Records to process:
========================================
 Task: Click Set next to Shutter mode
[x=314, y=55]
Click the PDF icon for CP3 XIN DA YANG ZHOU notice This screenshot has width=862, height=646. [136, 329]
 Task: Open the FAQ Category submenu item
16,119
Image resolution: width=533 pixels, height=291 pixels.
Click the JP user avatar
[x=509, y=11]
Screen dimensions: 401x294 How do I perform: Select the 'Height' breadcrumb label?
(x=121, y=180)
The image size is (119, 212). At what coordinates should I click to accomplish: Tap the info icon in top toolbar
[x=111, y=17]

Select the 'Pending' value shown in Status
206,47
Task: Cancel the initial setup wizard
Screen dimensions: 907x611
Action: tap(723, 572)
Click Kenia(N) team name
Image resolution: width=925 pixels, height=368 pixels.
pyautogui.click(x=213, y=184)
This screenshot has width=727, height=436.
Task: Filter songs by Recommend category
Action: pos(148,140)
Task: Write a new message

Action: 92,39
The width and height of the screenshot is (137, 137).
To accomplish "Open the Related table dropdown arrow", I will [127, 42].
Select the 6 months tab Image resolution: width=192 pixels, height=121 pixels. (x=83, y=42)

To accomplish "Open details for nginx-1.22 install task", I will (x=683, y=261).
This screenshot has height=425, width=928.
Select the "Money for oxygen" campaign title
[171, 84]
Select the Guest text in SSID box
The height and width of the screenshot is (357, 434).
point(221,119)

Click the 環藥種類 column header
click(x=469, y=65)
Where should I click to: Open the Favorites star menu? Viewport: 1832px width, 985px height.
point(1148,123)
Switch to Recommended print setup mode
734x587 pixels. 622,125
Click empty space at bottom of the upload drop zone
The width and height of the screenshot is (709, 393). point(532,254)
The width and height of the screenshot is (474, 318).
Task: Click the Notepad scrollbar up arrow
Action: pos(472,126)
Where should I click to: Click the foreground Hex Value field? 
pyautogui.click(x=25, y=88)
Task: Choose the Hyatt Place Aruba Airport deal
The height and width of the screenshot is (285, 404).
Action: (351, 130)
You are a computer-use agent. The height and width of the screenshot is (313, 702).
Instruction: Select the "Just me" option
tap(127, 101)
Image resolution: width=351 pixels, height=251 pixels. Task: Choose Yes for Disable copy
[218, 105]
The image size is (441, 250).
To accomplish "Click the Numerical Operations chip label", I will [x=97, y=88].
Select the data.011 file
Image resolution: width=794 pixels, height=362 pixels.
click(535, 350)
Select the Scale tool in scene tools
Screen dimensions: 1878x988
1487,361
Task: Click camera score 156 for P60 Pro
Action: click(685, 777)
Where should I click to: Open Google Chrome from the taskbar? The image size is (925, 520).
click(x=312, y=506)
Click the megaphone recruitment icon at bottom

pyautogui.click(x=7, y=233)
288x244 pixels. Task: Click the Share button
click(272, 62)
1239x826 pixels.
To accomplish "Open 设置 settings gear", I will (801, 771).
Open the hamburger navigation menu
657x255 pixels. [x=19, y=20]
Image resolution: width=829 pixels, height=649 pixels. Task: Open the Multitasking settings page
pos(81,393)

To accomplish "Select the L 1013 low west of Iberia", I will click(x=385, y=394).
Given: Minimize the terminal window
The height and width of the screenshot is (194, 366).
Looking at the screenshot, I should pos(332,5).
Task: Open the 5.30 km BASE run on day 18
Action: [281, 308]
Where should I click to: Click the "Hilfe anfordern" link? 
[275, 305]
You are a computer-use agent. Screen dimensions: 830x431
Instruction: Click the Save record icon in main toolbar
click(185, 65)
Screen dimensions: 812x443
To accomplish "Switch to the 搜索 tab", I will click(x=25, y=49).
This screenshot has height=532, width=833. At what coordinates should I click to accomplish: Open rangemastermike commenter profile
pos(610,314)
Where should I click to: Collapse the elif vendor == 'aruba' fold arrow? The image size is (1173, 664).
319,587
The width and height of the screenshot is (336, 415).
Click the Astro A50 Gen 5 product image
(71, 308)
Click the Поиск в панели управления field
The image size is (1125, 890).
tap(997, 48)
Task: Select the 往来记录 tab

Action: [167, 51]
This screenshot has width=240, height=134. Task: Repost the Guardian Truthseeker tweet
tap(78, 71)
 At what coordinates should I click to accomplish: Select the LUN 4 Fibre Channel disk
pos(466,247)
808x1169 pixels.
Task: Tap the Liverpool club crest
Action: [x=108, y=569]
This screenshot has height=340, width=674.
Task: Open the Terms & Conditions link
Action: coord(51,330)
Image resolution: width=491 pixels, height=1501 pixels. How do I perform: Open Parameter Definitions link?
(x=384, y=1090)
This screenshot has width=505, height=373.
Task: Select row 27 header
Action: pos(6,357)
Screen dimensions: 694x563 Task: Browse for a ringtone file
========================================
What is being asked:
Read the listing. Report every line that includes the word "will".

Exercise response:
To accomplish "Open the Related table dropdown arrow", I will [127, 42].
To accomplish "Open details for nginx-1.22 install task", I will (x=683, y=261).
To accomplish "Click the Numerical Operations chip label", I will [x=97, y=88].
To accomplish "Open 设置 settings gear", I will (801, 771).
To accomplish "Select the L 1013 low west of Iberia", I will click(x=385, y=394).
To accomplish "Switch to the 搜索 tab", I will click(x=25, y=49).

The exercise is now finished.